Wednesday, December 31, 2014

Alternatives: Le Guin Blasts Fear, Greed and the Profit Motive

Amidst the best-of-2014 lists seeking to burnish a pretty dark year, we should find a place for the barn-burning speech by 85-year-old novelist Ursula Le Guin at the National Book Awards, where she accepted a Medal for Distinguished Contribution to American Letters for her decades of Marxist, feminist, gender-bending, capitalism-smashing science fiction - most notably The Left Hand of Darkness and The Dispossessed - dubbed by some admirers the anti-Ayn-Rand of literature.

Slamming the current reality of "a profiteer (trying) to punish a publisher for disobedience, writers threatened by corporate fatwa, (and writers) letting commodity profiteers sell us like deodorant," she suggested, "Hard times are coming when we will be wanting the voices of writers who can see alternatives to how we live now...We will need writers who can remember freedom."

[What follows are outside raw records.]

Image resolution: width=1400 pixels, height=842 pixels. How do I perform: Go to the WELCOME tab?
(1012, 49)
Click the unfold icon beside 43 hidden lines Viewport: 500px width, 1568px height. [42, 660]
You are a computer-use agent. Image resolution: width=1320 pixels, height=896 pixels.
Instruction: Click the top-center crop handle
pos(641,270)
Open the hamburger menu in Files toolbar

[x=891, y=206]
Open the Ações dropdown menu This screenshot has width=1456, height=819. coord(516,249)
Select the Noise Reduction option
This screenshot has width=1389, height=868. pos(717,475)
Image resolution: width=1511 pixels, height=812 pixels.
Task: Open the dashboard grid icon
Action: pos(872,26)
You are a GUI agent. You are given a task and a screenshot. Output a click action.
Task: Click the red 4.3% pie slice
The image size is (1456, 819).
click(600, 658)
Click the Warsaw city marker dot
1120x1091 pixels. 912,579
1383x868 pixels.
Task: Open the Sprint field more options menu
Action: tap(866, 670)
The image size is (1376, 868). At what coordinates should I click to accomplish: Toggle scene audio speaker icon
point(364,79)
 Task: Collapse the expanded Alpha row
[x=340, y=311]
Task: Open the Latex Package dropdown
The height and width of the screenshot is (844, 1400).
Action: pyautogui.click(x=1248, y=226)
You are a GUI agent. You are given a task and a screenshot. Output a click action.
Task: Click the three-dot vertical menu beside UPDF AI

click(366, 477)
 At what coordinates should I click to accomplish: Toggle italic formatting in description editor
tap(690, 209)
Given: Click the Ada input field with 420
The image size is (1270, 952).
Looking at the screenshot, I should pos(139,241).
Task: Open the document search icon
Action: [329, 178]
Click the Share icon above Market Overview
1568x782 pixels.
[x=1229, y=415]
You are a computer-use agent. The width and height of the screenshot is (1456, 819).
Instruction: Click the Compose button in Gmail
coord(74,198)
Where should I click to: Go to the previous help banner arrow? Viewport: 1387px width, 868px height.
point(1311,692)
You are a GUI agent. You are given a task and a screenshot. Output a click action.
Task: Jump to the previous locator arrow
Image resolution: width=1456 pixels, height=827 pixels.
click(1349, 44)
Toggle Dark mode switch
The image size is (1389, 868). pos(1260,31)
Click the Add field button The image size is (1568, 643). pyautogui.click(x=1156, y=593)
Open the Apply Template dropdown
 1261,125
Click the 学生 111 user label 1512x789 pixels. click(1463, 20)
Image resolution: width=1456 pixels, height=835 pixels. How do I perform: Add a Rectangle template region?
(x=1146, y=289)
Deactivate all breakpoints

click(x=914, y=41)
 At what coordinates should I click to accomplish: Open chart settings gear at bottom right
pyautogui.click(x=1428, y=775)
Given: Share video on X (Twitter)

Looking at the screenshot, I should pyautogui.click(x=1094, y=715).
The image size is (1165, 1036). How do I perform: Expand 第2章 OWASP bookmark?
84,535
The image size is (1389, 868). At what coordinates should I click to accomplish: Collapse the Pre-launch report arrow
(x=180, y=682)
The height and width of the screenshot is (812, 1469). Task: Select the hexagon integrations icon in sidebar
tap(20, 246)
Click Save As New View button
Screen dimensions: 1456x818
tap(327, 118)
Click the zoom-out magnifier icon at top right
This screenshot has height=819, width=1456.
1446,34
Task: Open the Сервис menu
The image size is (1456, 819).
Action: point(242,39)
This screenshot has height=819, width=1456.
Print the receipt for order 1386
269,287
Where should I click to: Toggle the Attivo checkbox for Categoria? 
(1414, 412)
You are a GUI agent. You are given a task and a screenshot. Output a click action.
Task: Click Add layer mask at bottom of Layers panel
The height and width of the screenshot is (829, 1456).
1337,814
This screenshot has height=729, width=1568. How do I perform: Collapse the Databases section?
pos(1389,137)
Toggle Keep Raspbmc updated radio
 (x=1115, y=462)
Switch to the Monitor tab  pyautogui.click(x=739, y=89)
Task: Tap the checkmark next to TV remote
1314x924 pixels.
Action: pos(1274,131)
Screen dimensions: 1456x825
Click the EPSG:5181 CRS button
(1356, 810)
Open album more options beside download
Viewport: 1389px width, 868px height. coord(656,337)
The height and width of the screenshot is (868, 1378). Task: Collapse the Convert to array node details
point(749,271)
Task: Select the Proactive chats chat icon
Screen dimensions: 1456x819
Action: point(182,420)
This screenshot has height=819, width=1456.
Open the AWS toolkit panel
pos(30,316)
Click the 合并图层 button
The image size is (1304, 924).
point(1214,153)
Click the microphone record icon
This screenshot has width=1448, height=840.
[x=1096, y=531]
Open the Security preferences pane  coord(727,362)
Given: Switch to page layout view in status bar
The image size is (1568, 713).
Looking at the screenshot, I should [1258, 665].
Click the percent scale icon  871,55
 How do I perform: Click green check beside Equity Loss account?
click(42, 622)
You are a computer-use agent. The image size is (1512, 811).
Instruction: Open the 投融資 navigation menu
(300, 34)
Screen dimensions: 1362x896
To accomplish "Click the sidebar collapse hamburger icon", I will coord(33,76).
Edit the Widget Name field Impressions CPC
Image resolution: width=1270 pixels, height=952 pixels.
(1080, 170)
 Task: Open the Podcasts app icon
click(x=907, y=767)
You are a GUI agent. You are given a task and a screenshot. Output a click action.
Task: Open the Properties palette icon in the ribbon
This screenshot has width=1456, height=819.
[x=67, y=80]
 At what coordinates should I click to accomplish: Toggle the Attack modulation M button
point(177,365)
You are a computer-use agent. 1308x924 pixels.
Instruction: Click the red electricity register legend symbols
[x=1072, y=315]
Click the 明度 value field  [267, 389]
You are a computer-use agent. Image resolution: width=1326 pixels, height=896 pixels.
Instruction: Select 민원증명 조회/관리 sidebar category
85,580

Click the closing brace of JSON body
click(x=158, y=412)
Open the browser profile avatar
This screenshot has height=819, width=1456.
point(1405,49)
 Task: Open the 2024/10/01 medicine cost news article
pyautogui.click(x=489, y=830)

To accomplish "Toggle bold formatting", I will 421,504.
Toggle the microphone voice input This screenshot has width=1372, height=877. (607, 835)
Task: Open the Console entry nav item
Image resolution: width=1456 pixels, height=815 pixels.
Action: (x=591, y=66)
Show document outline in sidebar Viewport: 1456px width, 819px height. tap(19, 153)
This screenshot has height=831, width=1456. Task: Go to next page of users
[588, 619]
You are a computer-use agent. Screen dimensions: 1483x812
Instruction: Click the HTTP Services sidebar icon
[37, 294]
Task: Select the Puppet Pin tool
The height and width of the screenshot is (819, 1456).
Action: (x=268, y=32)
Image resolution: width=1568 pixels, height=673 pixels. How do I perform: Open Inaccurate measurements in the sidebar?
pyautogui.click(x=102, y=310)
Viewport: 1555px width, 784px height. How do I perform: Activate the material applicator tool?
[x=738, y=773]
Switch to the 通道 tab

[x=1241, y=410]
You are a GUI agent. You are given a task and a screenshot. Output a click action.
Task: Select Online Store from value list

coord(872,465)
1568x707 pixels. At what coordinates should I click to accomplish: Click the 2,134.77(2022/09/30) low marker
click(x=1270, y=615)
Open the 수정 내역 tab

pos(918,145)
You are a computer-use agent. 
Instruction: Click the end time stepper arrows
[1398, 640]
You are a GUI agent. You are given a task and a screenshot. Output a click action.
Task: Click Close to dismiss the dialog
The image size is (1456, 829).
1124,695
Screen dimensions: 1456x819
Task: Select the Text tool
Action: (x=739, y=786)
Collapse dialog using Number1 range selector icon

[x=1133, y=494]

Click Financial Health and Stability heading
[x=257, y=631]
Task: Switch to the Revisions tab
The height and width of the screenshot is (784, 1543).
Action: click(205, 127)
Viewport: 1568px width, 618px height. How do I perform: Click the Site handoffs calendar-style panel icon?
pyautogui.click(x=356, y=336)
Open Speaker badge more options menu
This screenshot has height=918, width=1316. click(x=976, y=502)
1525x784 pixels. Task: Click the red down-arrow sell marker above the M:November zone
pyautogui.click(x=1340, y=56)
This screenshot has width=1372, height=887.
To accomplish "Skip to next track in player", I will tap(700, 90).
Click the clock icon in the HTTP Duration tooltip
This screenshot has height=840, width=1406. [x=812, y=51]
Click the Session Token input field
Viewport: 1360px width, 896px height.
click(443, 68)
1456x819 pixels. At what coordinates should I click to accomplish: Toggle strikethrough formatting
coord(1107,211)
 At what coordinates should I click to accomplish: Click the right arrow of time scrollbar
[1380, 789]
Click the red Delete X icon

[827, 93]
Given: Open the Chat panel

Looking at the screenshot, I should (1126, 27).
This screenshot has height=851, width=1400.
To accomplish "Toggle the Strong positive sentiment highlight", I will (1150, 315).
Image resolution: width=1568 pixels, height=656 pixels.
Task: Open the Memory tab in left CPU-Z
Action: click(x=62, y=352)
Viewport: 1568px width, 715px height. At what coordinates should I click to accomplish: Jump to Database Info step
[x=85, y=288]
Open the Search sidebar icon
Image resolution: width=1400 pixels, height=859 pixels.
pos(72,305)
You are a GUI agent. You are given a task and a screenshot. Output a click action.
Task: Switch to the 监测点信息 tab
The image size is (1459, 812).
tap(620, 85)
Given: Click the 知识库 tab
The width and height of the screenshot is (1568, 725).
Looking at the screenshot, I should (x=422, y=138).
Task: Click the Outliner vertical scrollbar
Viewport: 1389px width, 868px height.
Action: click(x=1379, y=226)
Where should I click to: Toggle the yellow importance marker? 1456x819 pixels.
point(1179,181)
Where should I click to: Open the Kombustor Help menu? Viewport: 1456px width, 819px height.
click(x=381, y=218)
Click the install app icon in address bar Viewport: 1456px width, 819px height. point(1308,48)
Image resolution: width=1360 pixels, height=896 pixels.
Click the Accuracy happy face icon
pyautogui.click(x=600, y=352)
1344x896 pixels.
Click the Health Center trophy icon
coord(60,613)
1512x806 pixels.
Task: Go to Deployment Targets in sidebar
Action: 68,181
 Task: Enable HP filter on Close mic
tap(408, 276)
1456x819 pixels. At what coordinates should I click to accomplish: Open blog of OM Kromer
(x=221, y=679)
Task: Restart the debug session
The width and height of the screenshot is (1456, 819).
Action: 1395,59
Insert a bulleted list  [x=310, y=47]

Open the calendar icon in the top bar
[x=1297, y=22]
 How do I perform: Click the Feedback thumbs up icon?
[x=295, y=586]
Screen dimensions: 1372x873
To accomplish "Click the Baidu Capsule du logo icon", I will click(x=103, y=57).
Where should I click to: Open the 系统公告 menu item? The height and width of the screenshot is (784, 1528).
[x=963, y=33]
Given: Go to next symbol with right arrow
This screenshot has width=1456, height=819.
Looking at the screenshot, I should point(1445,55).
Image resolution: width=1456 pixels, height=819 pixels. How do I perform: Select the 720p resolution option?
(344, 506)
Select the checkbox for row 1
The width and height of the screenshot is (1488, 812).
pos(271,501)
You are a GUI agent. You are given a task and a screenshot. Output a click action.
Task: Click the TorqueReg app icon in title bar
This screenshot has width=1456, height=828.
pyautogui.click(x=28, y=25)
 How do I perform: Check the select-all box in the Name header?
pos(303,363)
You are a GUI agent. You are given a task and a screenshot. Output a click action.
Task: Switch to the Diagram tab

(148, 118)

"Books, you know, they’re not just commodities. The profit motive often is in conflict with the aims of art. We live in capitalism. Its power seems inescapable. So did the divine right of kings. Any human power can be resisted and changed by human beings. Resistance and change often begin in art, and very often in our art—the art of words...We who live by writing and publishing want—and should demand—our fair share of the proceeds. But the name of our beautiful reward is not profit. Its name is freedom."